TASK DIRECTIONS:
Your task is to quote the records from their first line through the line containing "[Tweet ini] (34, 916)", with nothing added or left out.

GIVEN RECORDS:
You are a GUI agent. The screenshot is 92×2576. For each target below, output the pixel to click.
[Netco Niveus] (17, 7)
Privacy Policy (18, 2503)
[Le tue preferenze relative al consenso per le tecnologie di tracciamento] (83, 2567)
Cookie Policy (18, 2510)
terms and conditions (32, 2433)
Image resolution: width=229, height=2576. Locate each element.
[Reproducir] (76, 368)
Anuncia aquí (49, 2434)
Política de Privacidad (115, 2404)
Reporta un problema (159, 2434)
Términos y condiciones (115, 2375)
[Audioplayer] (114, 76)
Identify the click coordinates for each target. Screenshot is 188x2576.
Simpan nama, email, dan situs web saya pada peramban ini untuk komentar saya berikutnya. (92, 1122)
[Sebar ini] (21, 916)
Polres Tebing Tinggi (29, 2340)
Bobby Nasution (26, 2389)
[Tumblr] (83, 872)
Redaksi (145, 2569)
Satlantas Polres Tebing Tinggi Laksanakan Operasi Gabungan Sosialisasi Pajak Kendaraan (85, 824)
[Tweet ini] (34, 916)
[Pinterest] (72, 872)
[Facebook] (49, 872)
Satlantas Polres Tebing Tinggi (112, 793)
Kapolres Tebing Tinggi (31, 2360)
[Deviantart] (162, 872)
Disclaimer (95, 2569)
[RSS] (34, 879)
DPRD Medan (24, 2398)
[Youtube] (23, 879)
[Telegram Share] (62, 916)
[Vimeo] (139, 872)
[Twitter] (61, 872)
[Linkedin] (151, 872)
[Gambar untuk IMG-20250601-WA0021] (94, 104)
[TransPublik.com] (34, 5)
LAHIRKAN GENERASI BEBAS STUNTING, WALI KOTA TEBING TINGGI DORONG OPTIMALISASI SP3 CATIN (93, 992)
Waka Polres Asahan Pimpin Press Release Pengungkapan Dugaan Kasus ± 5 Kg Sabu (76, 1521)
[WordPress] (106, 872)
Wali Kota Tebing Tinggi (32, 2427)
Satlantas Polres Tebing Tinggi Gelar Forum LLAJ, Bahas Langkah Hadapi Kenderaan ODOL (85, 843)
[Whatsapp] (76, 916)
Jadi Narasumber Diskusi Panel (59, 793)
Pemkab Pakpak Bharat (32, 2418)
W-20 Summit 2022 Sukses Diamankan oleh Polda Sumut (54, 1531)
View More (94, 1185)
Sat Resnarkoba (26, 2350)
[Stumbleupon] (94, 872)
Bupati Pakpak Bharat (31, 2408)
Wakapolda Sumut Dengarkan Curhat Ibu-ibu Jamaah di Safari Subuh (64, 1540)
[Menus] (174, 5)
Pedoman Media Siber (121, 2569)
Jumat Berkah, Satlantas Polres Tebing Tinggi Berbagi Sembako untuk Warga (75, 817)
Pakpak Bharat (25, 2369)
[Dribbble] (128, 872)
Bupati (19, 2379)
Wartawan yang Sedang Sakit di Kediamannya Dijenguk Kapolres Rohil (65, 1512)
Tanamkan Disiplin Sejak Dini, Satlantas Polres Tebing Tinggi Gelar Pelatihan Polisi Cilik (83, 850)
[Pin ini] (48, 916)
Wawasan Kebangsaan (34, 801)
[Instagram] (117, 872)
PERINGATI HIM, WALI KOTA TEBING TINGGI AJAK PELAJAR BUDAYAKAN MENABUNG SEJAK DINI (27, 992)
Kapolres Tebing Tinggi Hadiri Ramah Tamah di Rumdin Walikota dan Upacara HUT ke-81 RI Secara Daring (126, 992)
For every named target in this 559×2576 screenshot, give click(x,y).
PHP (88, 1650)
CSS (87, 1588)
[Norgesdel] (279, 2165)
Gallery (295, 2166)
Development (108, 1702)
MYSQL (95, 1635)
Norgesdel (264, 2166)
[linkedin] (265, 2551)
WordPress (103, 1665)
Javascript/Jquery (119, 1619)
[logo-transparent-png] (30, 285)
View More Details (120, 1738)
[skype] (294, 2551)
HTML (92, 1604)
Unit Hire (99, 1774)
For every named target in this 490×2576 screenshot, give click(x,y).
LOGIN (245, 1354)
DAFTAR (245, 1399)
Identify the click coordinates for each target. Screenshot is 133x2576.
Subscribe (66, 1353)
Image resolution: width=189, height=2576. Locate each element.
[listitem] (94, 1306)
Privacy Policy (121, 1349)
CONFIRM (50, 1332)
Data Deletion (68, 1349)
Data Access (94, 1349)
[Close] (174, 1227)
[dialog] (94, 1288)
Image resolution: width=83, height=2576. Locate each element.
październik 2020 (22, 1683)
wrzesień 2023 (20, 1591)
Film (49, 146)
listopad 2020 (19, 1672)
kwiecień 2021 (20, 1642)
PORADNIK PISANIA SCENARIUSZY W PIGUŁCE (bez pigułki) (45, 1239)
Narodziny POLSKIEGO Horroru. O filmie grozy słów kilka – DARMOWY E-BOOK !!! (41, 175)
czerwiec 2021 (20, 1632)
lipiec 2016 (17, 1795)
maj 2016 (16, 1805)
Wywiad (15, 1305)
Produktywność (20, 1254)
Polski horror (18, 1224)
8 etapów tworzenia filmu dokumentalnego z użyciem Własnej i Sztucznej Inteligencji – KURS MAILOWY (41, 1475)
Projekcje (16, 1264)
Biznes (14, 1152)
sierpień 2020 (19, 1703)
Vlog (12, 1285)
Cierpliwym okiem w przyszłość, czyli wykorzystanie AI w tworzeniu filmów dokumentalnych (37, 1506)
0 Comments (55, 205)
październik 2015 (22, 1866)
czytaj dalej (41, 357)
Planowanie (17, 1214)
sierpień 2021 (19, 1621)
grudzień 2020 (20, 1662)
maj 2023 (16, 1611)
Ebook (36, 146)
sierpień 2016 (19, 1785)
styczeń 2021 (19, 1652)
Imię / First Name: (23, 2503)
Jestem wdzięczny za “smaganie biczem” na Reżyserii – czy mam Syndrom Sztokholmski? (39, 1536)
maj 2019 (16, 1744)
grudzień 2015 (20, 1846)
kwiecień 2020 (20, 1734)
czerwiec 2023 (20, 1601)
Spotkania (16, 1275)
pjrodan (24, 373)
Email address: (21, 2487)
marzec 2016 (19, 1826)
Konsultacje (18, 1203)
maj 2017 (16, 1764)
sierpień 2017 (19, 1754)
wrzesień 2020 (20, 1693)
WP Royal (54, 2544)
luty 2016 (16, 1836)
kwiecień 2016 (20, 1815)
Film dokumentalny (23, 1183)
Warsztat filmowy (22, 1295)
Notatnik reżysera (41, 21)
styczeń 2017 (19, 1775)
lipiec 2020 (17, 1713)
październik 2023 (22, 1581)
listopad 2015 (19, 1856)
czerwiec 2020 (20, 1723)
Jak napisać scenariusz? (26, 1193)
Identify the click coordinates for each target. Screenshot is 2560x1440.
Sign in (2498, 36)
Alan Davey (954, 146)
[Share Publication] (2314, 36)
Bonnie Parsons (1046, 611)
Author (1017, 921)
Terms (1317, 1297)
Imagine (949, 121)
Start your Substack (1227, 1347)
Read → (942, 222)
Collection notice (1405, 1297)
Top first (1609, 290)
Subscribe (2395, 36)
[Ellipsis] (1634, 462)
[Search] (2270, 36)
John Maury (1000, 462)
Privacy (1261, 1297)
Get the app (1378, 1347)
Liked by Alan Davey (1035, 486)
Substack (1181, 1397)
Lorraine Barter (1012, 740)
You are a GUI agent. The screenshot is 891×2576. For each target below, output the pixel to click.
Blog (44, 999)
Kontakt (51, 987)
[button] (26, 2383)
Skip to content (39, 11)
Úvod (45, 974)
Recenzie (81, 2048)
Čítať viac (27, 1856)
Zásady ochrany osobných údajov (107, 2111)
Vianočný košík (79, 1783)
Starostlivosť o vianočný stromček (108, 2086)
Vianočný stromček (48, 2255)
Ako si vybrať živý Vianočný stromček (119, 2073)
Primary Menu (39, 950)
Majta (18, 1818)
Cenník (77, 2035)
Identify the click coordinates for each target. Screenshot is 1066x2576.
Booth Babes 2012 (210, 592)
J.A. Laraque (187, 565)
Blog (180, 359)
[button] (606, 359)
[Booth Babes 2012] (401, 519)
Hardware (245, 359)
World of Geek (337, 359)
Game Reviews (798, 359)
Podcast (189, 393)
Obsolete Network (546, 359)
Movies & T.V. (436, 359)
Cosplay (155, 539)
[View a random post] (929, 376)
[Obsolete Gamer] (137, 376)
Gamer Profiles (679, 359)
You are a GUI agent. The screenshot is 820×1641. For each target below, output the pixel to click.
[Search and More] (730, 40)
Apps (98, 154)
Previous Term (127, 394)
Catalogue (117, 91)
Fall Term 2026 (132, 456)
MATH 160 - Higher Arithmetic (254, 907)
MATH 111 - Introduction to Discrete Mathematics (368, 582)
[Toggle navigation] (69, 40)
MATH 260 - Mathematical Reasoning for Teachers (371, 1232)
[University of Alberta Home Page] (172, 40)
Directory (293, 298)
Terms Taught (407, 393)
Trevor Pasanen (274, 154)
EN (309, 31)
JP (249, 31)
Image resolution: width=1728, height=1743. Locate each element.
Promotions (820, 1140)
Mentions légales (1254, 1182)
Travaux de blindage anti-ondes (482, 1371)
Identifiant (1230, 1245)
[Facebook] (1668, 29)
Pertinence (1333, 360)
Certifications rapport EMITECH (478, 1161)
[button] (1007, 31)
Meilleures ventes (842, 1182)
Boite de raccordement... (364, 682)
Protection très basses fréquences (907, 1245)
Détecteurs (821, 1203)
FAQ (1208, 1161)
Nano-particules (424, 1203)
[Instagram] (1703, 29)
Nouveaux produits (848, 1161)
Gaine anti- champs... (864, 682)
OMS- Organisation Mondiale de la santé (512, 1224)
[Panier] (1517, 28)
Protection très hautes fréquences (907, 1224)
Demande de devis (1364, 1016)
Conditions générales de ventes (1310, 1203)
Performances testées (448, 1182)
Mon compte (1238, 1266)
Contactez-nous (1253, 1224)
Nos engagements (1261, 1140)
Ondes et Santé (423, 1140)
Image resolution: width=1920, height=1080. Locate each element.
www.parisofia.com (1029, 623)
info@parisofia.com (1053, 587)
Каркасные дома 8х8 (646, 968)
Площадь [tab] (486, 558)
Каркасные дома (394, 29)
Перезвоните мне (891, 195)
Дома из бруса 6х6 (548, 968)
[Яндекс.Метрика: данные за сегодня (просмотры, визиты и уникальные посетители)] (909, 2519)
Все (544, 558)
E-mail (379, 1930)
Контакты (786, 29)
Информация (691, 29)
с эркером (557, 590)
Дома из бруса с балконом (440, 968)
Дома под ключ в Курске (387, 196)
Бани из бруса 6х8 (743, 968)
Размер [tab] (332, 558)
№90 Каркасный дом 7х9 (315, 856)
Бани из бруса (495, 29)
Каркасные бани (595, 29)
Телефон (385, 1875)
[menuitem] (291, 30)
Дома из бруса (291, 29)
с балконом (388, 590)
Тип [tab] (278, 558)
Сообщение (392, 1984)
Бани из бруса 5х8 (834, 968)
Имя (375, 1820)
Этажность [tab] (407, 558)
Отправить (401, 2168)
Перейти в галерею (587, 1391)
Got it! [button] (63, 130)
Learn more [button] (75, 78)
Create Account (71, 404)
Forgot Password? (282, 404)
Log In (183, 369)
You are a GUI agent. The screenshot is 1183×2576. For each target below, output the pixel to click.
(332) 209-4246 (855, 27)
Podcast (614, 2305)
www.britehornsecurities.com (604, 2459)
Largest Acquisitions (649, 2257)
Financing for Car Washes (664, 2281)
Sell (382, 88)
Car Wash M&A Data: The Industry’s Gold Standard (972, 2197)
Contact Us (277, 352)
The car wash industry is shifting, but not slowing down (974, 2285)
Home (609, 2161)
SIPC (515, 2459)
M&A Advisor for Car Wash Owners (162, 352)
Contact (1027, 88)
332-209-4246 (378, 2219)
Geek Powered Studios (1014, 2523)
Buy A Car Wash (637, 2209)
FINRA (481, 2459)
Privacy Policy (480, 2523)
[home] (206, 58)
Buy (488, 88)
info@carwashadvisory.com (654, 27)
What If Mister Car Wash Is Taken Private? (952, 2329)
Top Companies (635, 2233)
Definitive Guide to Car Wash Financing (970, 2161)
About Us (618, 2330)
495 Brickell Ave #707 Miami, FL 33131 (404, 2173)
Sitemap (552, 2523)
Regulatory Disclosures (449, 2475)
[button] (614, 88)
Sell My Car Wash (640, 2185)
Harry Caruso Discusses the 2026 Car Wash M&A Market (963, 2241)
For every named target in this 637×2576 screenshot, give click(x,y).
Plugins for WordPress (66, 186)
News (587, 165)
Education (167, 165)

SOLUTION FOR THIS PROBLEM:
You are a GUI agent. The screenshot is 92×2576. For each target below, output the pixel to click.
[Netco Niveus] (17, 7)
Privacy Policy (18, 2503)
[Le tue preferenze relative al consenso per le tecnologie di tracciamento] (83, 2567)
Cookie Policy (18, 2510)
terms and conditions (32, 2433)
Image resolution: width=229, height=2576. Locate each element.
[Reproducir] (76, 368)
Anuncia aquí (49, 2434)
Política de Privacidad (115, 2404)
Reporta un problema (159, 2434)
Términos y condiciones (115, 2375)
[Audioplayer] (114, 76)
Identify the click coordinates for each target. Screenshot is 188x2576.
Simpan nama, email, dan situs web saya pada peramban ini untuk komentar saya berikutnya. (92, 1122)
[Sebar ini] (21, 916)
Polres Tebing Tinggi (29, 2340)
Bobby Nasution (26, 2389)
[Tumblr] (83, 872)
Redaksi (145, 2569)
Satlantas Polres Tebing Tinggi Laksanakan Operasi Gabungan Sosialisasi Pajak Kendaraan (85, 824)
[Tweet ini] (34, 916)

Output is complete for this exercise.